JC Wings JC2QFA091 / XX2091 – 1/200 Scale C-47A (DC-3A) Diecast Model
JC Wings JC2AAA528 / XX2528 diecast model replicates in 1/200 scale the Douglas C-47A registration VH-EDC. In livery of Qantas Empire Airways.
This aircraft MSN 12874, completed on March 28, 1944, transferred to the RAAF under lend/lease agreement and issued serial number A65-46. Withdrawn from service on September 17, 1948, and sold to the Department of Civil Aviation registered VH-JVF, reregistered as VH-CAR in July 1950. Qantas Empire Airways purchased the aircraft in May 1961 registered as VH-EDC. Transferred to Qantas Airways Ltd in June 1970 and then sold to Queensland Pacific Trading Co in November 1971. After several more changes in ownership including Bush Pilots Airways, Air Queensland Ltd, DC-3 Queensland it finally went to South Pacific Airmotive in June 1991. The Aircraft ditch into Botany Bay, Sydney after taking-off for a charter flight on April 24, 1994. All on board escaped with minor or no injuries. The aircraft was salvaged but considered uneconomical to repair and permanently withdrawn from use.

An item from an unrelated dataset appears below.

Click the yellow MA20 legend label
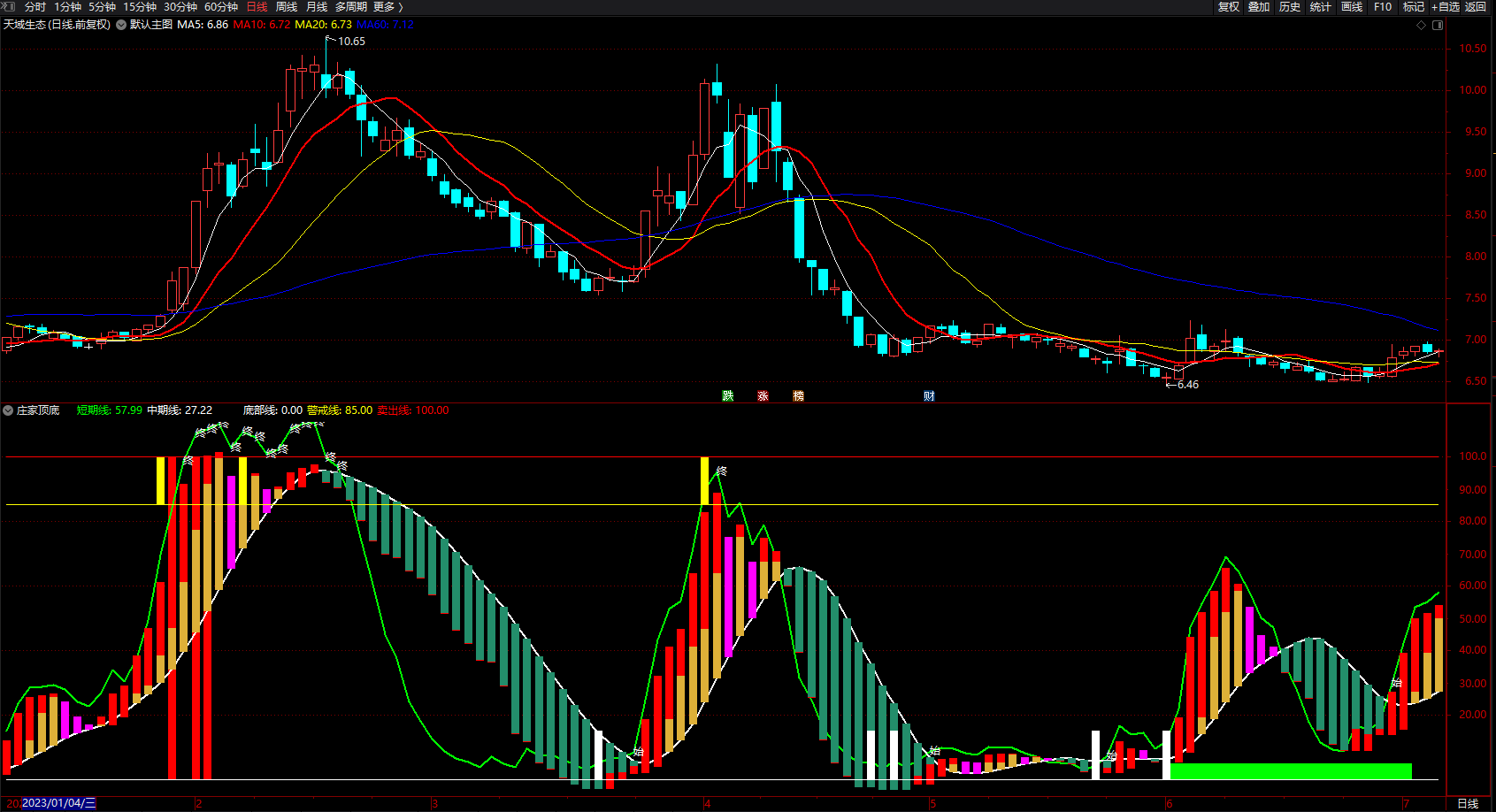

JC Wings 1/200 scale DC-3/C-47 diecast model details
|Length||9.8 cm||3.85 in||Approx|
|Wingspan||14.5 cm||5.70 in||Approx|
Diecast model features include:
- Constructed with metal and plastic components
- Undercarriage fixed extended
- Display stand not included.
Qantas Airways is the largest by fleet size Australia airline, operating both national and international routes. The airline started in November 1920 as Queensland and Northern Territory Aerial Services Limited flying the Avro 504K and is the third oldest airline in the world. The Qantas name comes from an acronym of its original name. In 1934, Qantas and Britain’s Imperial Airways established Qantas Empire Airways Limited (QEA). In 1967 the name changed to Qantas Airways Limited. Subsidiary airlines are Jetstar, QantasLink and Qantas Freight.
The Douglas DC-3 is an American twin-engined short-to-medium-range Airliner. Developed from the Douglas DC-2, it is one of the most remarkable transport aircraft ever to enter service, reshaping civilian and military air transport in the 1930s and 1940s. The first flight occurred on December 17, 1935, and entered service on June 26, 1936, with American Airlines.
Compared to previous airliners, it was faster; longer ranged with a shorter takeoff run. Reliable and easy to maintain, the DC-3 rendered greater comfort for passengers and is considered to be the first airliner to make money carrying passengers only. Others, even with 100% occupancy could not make money and relied on government mail pay.
1000s of DC-3 served with many defence forces around the world. The main military variant was the C-47 Skytrain, designated as the R4D by the US Navy. In British Commonwealth service identified as the Dakota, manufactured in the Soviet Union as the Lisunov Li-2 and in Japan as the Nakajima L2D.The C-47 had various changes from the DC-3, including a cargo door, strengthened floor, Astrodome, hoist attachment and a modified tail to allow the towing of gliders.
Post World War II surplus aircraft found use as civil airliners and freighters with many remaining in commercial operation today.
Douglas DC-3A specifications
- Flight crew: Two pilots
- Passenger Seating: up to 32
- Length: 19.7 m (64 ft 8 in)
- Wingspan: 29.0 m (95 ft 2 in)
- Height: 5.16 m (16ft 11 in)
- Empty weight: 7,650 kg (16,865 lb)
- Engines: two Wright R-1820 Cyclone or Pratt & Whitney R-1830-S1C3G Twin Wasp air-cooled radial piston engines, each driving a 3.51 m (11 ft 6 in) diameter 3-bladed Hamilton Standard 23E50 propellor.
- Cruise speed: 333 km/h (207 mph), Mach 0.27
- Maximum speed: 370 km/h (230 mph), Mach 0.30
- Range: 3,421 km (2,125 mi)
- MTOW: 11,430 kg (25,199 lb)
- Service ceiling: 7,100 m (23,200 ft).